THE BLOG
10/09/2014 02:07 pm ET Updated Dec 09, 2014

Turn Your Divorce Breakdown Into Your Breakthrough

While you may not realize it today, your divorce can actually be the beginning of an amazing new life for you. Not that I want to spoil the end for you, but everything is going to be okay. In fact, you're going to love your life after divorce!

I'm going to talk to you with the assumption you want to use your divorce as the launch pad for your new life. Even if you're still in the midst of it, you can start today making small and simple actions that will eventually result in the significant outcome and life you truly desire.

But first, we must address the inevitable breakdown that is likely to occur, if it hasn't already. Not to sound flippant or dismissive, and I'm not talking about the kind of breakdown that will land you in an institution. I'm focused on the breakdown one has before their breakthrough, the one that makes you wonder if you're really losing it. The same breakdown that brings with it overwhelming feelings that can sometimes take over at the least-opportune moment, literally seconds after you've been really in a great mood. If you haven't had any of that happen yet, you probably will. The truth is, you are grieving the end of your marriage, even if you are quite deliriously happy it's finally over!

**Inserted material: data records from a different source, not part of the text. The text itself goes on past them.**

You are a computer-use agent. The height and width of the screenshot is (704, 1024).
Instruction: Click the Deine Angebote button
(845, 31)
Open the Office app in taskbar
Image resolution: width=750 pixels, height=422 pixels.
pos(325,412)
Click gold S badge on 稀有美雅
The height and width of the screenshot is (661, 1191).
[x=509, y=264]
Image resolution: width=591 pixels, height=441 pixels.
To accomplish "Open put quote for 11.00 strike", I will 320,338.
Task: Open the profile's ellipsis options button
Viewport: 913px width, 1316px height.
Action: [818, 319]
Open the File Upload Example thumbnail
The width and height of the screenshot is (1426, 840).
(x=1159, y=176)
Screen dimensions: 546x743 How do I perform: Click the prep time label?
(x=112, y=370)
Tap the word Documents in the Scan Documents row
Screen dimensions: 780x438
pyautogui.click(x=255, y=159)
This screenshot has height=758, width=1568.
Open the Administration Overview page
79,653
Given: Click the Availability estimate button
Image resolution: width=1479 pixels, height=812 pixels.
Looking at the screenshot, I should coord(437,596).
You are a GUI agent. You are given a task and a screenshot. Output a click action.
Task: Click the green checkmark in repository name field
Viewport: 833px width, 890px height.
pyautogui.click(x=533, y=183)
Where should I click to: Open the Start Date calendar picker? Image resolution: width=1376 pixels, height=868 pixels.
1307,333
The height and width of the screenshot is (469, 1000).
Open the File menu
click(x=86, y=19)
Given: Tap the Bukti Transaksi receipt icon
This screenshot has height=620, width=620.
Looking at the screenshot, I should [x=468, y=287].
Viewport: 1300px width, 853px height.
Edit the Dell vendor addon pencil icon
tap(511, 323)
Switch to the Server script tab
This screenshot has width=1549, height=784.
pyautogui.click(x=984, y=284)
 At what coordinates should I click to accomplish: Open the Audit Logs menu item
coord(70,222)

Read this when you're in the midst of your breakdown, or even when you're having a breakdown moment:

  • Let your feelings out! Be sure not to fight or stuff your feelings. It is completely normal to have lots of emotional ups and downs, and feel many conflicting emotions, including anger, resentment, sadness, relief, fear, frustration and confusion. Sometimes all in the same day! It's important to identify and acknowledge these feelings. While these emotions will often be painful, trying to suppress or ignore them will only prolong your grieving process.
  • Talk about how you're feeling. Even if it is difficult for you to talk about your feelings with other people, it is very important to find a way to do so when you are grieving. We will discuss therapy and other types of support, but for now find someone to talk to, as knowing that others are aware of your feelings will make you feel less alone with your pain and will help you heal. Journaling can also be a helpful outlet for your feelings. Note: In some states, journals are discoverable during a divorce. Several attorneys consulted on my book, If Divorce Is a Game, These Are the Rules, recommended writing a journal to your attorney as a daily log. It will be protected under attorney-client privilege, even if you attorney never sees it.
  • Remember: Moving on is your end goal. Expressing your feelings will liberate you, and only a few times, to the right people, is probably enough. It is important not to dwell on the negative feelings or to overanalyze the situation. Getting stuck in hurtful feelings like blame, anger and resentment will rob you of the valuable positive energy you need to heal and move forward.
  • Remember: You really do have an amazing future ahead of you. When you commit to another person, you create many hopes and dreams. It's hard to let these dreams go. As you grieve the loss of the future you once envisioned, be encouraged by the fact that new hopes and dreams will eventually replace your old ones.
  • Know the difference between a normal reaction to a divorce, and real depression. Grief can be paralyzing during and after a divorce. I promise that, after a while, the sadness begins to lift. Day by day, and little by little, you start moving on, feeling better, and having hope. However, if you don't feel any forward momentum even with these suggestions, you may be suffering from real depression and need to consult a therapist.

As you allow yourself to dream again, as you let the old dreams that came with your marriage go, you will feel your breakthrough happen. You will notice the sun on your face, the birds singing, even a butterfly or two. You will wake up and realize, "Hey, I'm actually feeling pretty good today."

I remember not being able to understand how the end of a relationship actually felt like physical pain. I couldn't wrap my brain around how a non-physical event literally physically hurt. It was awful. Yet I just kept putting one foot in front of the other, just kept doing what I knew would help me get better and feel better, and one day I woke up and hurt a little less. Months went by and I hurt even less. Then, my breakthrough happened and I actually laughed out loud.

If it's been awhile for you, I totally get it. And, you will laugh again soon.